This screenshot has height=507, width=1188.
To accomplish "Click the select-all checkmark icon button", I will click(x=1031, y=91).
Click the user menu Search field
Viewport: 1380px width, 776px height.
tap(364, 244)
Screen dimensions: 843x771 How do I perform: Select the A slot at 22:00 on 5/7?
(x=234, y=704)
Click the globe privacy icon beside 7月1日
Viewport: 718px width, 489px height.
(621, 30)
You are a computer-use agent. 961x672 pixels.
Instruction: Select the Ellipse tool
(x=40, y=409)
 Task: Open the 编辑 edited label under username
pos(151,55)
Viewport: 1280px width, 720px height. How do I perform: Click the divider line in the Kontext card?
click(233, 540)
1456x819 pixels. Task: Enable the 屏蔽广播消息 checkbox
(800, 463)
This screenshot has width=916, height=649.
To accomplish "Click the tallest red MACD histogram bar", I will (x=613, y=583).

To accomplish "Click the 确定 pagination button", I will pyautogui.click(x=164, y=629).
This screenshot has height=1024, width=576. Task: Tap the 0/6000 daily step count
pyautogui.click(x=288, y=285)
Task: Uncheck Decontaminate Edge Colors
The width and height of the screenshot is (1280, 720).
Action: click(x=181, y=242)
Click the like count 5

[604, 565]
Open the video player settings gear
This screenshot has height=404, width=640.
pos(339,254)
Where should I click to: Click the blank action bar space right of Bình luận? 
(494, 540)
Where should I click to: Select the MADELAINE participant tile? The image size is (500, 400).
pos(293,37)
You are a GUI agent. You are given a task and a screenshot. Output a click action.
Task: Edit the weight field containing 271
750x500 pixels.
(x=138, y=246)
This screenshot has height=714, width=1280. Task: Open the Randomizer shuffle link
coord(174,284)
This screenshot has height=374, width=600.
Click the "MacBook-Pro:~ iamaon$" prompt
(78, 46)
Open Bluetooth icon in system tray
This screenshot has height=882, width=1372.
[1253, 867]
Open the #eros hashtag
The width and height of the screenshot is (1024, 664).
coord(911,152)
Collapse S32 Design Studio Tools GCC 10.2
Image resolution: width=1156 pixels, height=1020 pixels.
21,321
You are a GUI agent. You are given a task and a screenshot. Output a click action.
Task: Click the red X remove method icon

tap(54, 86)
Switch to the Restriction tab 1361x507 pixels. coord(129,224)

====

#### DIRECTIONS FOR THIS TASK
Make sure every record is repeated exactly.

#### ANSWER TO THIS EXERCISE
This screenshot has height=507, width=1188.
To accomplish "Click the select-all checkmark icon button", I will click(x=1031, y=91).
Click the user menu Search field
Viewport: 1380px width, 776px height.
tap(364, 244)
Screen dimensions: 843x771 How do I perform: Select the A slot at 22:00 on 5/7?
(x=234, y=704)
Click the globe privacy icon beside 7月1日
Viewport: 718px width, 489px height.
(621, 30)
You are a computer-use agent. 961x672 pixels.
Instruction: Select the Ellipse tool
(x=40, y=409)
 Task: Open the 编辑 edited label under username
pos(151,55)
Viewport: 1280px width, 720px height. How do I perform: Click the divider line in the Kontext card?
click(233, 540)
1456x819 pixels. Task: Enable the 屏蔽广播消息 checkbox
(800, 463)
This screenshot has width=916, height=649.
To accomplish "Click the tallest red MACD histogram bar", I will (x=613, y=583).

To accomplish "Click the 确定 pagination button", I will pyautogui.click(x=164, y=629).
This screenshot has height=1024, width=576. Task: Tap the 0/6000 daily step count
pyautogui.click(x=288, y=285)
Task: Uncheck Decontaminate Edge Colors
The width and height of the screenshot is (1280, 720).
Action: click(x=181, y=242)
Click the like count 5

[604, 565]
Open the video player settings gear
This screenshot has height=404, width=640.
pos(339,254)
Where should I click to: Click the blank action bar space right of Bình luận? 
(494, 540)
Where should I click to: Select the MADELAINE participant tile? The image size is (500, 400).
pos(293,37)
You are a GUI agent. You are given a task and a screenshot. Output a click action.
Task: Edit the weight field containing 271
750x500 pixels.
(x=138, y=246)
This screenshot has height=714, width=1280. Task: Open the Randomizer shuffle link
coord(174,284)
This screenshot has height=374, width=600.
Click the "MacBook-Pro:~ iamaon$" prompt
(78, 46)
Open Bluetooth icon in system tray
This screenshot has height=882, width=1372.
[1253, 867]
Open the #eros hashtag
The width and height of the screenshot is (1024, 664).
coord(911,152)
Collapse S32 Design Studio Tools GCC 10.2
Image resolution: width=1156 pixels, height=1020 pixels.
21,321
You are a GUI agent. You are given a task and a screenshot. Output a click action.
Task: Click the red X remove method icon

tap(54, 86)
Switch to the Restriction tab 1361x507 pixels. coord(129,224)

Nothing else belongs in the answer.